Thursday 2 July 2015

Whistleblowers


Prior to 1987 child sex abuse did not exist. At least in the minds of the general public, successive governments and the medical profession, it didn't exist. In reality of course it was widespread. Also in reality great efforts were made to ignore it and suppress any mention of it. In his autobiography “This time next week” the author Leslie Thomas, orphaned during the war, describes how widespread it was in Barnardo's homes. It was ignored. When cases come to light now about child sex abuse prior to 1987, featuring various individuals, it is extraordinary how many people knew what was going on. Also extraordinary were the efforts made to keep it all brushed under the carpet. This enabled predators such as Saville to act, unimpeded, for years. And it allowed institutions such as the catholic church to facilitate the actions of the numerous paedophiles within it's ranks.

In 1987 all this changed. In that year two paediatricians at a Middlesborough hospital, Dr Marietta Higgs, and Dr Geoffrey Wyatt, reported 121 cases of child sex abuse to social services over a period of 4 months. Now, in retrospect, it is clear that the diagnosis was correct in the majority of cases. But at the time it was something society just didn't want to hear. There was a huge outcry. The two doctors were widely vilified, especially in the Daily Mail. Like other whistleblowers before and since they were turned on and viciously attacked. A government report, published a year later was a whitewash. Many abused children were returned to abusive households.

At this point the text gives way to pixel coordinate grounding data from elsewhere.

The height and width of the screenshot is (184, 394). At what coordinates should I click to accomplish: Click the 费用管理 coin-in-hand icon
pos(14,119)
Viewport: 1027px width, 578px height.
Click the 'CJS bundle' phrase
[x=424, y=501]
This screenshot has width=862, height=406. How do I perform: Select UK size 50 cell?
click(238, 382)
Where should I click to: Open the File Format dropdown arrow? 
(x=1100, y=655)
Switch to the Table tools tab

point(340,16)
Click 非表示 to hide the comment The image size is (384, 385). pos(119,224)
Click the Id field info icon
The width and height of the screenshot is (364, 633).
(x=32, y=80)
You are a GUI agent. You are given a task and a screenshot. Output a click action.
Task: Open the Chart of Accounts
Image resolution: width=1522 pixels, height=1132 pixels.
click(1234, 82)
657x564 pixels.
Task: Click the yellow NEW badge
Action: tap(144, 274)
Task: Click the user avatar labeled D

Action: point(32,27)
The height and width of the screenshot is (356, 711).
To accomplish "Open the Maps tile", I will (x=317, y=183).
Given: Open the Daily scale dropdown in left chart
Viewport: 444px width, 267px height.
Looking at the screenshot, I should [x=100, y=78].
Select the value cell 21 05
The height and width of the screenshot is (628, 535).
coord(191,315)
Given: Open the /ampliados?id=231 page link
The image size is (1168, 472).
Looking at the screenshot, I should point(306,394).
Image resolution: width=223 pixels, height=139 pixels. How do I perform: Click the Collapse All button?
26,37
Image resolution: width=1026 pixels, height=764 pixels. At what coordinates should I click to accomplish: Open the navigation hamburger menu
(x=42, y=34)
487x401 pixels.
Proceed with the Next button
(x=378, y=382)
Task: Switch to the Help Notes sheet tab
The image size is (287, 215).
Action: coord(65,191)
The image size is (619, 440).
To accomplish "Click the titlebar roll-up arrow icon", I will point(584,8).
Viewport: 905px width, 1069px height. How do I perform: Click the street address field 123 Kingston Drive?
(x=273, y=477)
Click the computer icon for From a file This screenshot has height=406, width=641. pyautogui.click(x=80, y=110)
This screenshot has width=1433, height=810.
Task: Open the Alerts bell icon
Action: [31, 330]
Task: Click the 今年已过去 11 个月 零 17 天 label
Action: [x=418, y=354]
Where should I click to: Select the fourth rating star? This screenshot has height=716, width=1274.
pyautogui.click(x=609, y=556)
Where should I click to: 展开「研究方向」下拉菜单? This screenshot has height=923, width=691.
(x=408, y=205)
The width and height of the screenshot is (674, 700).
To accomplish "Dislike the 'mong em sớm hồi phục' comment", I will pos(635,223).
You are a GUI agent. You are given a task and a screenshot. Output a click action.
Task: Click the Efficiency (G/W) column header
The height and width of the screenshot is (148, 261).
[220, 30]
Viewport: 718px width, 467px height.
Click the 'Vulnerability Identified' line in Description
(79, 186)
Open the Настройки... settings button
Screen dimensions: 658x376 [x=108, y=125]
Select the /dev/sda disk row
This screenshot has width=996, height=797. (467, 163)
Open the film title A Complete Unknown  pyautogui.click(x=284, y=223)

But the genie was out of the bottle. Society had now been forced to address an issue it would prefer to have ignored.

In 1994 Dr Higgs' employers found themselves in a dilemma. Due to the adverse publicity they felt that Dr Higgs position in Middlesborough was untenable, and that they could no longer allow her to work there. However she had actually done nothing wrong, so could not be dismissed. Their solution was to move her to the Queen Elizabeth Hospital in Gateshead, to take up a position as a neonatologist, with no duties related to child sex abuse. Dr Higgs was well respected within paediatric circles in the area, and the paediatric consultants in Gateshead were unanimous in welcoming her.

The rest of the Consultant body at Gateshead were not so welcoming. There was an immediate outcry among them, and strong opposition to the appointment expressed. At a bad tempered meeting of the senior staff committee the Paediatricians were openly berated and abused, in a shameful and disgusting display of mob mentality, led by a consultant general surgeon, coincidentally also called Higgs, though not related to Marietta. All they lacked at the meeting was pitchforks. A motion was proposed to demand of management that Ms. Higgs not be allowed to work at Gateshead. In a secret ballot on the motion only one non paediatric consultant voted with the paediatricians and against the mob. The appointment went ahead anyway.


Not just the medical profession but the whole of society owes Marietta Higgs a debt of gratitude that has never been acknowledged. She forced a society that didn't want to know to accept that child sex abuse did not just exist, but was common.. She prised open the unwilling eyes of society to an evil that it did not want to see. As a result of this the Children's Act was passed in 1998. Once the problem was acknowledged, only then could it be addressed, and to this day historic child sex abuse cases continue to be unearthed, often involving high profile individuals. Children in the UK, and arguably beyond, are safer today because Drs Higgs and Wyatt had the courage of their convictions.